Written tasks
(A) Revise the computing-system excerpt starting with "The memory 1020 and the data storage 1030 may" and going on through "of the memory 1020 and the data storage 1030.", putting "graph repository" in place of "graph storage".
(B) Please continue the computing-system excerpt from the point where it stops.

Source
--------------------
Although illustrated as a single processor in FIG. 10, it is understood that the processor 1010 may include any number of processors distributed across any number of network or physical locations that are configured to perform individually or collectively any number of operations described in the present disclosure. In some embodiments, the processor 1010 may interpret and/or execute program instructions and/or process data stored in the memory 1020, the data storage 1030, or the memory 1020 and the data storage 1030. In some embodiments, the processor 1010 may fetch program instructions from the data storage 1030 and load the program instructions into the memory 1020.
After the program instructions are loaded into the memory 1020, the processor 1010 may execute the program instructions, such as instructions to perform any of the methods 200, 500, 700, and/or 900 of FIGS. 2, 5, 7 and 9, respectively. For example, the processor 1010 may obtain instructions regarding obtaining graph data, labeling the obtained graph data, and/or categorizing the graph data as different classes of graphs.
The memory 1020 and the data storage 1030 may include computer-readable storage media or one or more computer-readable storage mediums for carrying or having computer-executable instructions or data structures stored thereon. Such computer-readable storage media may be any available media that may be accessed by a general-purpose or special-purpose computer, such as the processor 1010. For example, the memory 1020 and/or the data storage 1030 may store obtained graph data (such as the graph data obtained from the graph storage 110 in FIG. 1). In some embodiments, the computing system 1000 may or may not include either of the memory 1020 and the data storage 1030.
By way of example, and not limitation, such computer-readable storage media may include non-transitory computer-readable storage media including Random Access Memory (RAM), Read-Only Memory (ROM), Electrically Erasable Programmable Read-Only Memory (EEPROM), Compact Disc Read-Only Memory (CD-ROM) or other optical disk storage, magnetic disk storage or other magnetic storage devices, flash memory devices (e.g., solid state memory devices), or any other storage medium which may be used to carry or store desired program code in the form of computer-executable instructions or data structures and which may be accessed by a general-purpose or special-purpose computer. Combinations of the above may also be included within the scope of computer-readable storage media. Computer-executable instructions may include, for example, instructions and data configured to cause the processor 1010 to perform a certain operation or group of operations.
The communication unit 1040 may include any component, device, system, or combination thereof that is configured to transmit or receive information over a network. In some embodiments, the communication unit 1040 may communicate with other devices at other locations, the same location, or even other components within the same system. For example, the communication unit 1040 may include a modem, a network card (wireless or wired), an optical communication device, an infrared communication device, a wireless communication device (such as an antenna), and/or chipset (such as a Bluetooth device, an 802.6 device (e.g., Metropolitan Area Network (MAN)), a WiFi device, a WiMax device, cellular communication facilities, or others), and/or the like. The communication unit 1040 may permit data to be exchanged with a network and/or any other devices or systems described in the present disclosure. For example, the communication unit 1040 may allow the system 1000 to communicate with other systems, such as computing devices and/or other networks.
One skilled in the art, after reviewing this disclosure, may recognize that modifications, additions, or omissions may be made to the system 1000 without departing from the scope of the present disclosure. For example, the system 1000 may include more or fewer components than those explicitly illustrated and described.
--------------------
Information supplied

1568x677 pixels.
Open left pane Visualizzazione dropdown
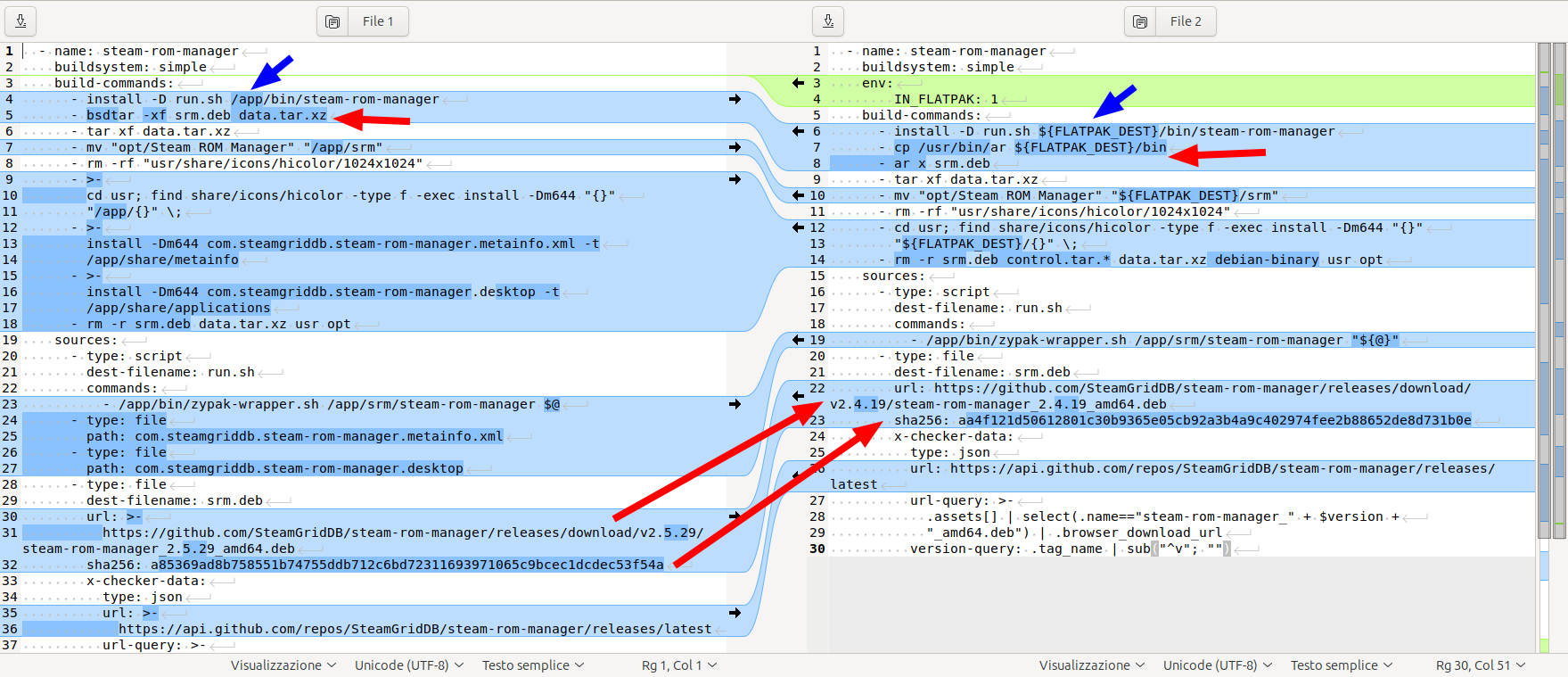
--------------------
Replies
(A)
The memory 1020 and the data storage 1030 may include computer-readable storage media or one or more computer-readable storage mediums for carrying or having computer-executable instructions or data structures stored thereon. Such computer-readable storage media may be any available media that may be accessed by a general-purpose or special-purpose computer, such as the processor 1010. For example, the memory 1020 and/or the data storage 1030 may store obtained graph data (such as the graph data obtained from the graph repository 110 in FIG. 1). In some embodiments, the computing system 1000 may or may not include either of the memory 1020 and the data storage 1030.

(B)
The embodiments described in the present disclosure may include the use of a special purpose or general-purpose computer including various computer hardware or software modules. Further, embodiments described in the present disclosure may be implemented using computer-readable media for carrying or having computer-executable instructions or data structures stored thereon.
Terms used in the present disclosure and especially in the appended claims (e.g., bodies of the appended claims) are generally intended as “open terms” (e.g., the term “including” should be interpreted as “including, but not limited to.”).
Additionally, if a specific number of an introduced claim recitation is intended, such an intent will be explicitly recited in the claim, and in the absence of such recitation no such intent is present. For example, as an aid to understanding, the following appended claims may contain usage of the introductory phrases “at least one” and “one or more” to introduce claim recitations. However, the use of such phrases should not be construed to imply that the introduction of a claim recitation by the indefinite articles “a” or “an” limits any particular claim containing such introduced claim recitation to embodiments containing only one such recitation, even when the same claim includes the introductory phrases “one or more” or “at least one” and indefinite articles such as “a” or “an” (e.g., “a” and/or “an” should be interpreted to mean “at least one” or “one or more”); the same holds true for the use of definite articles used to introduce claim recitations.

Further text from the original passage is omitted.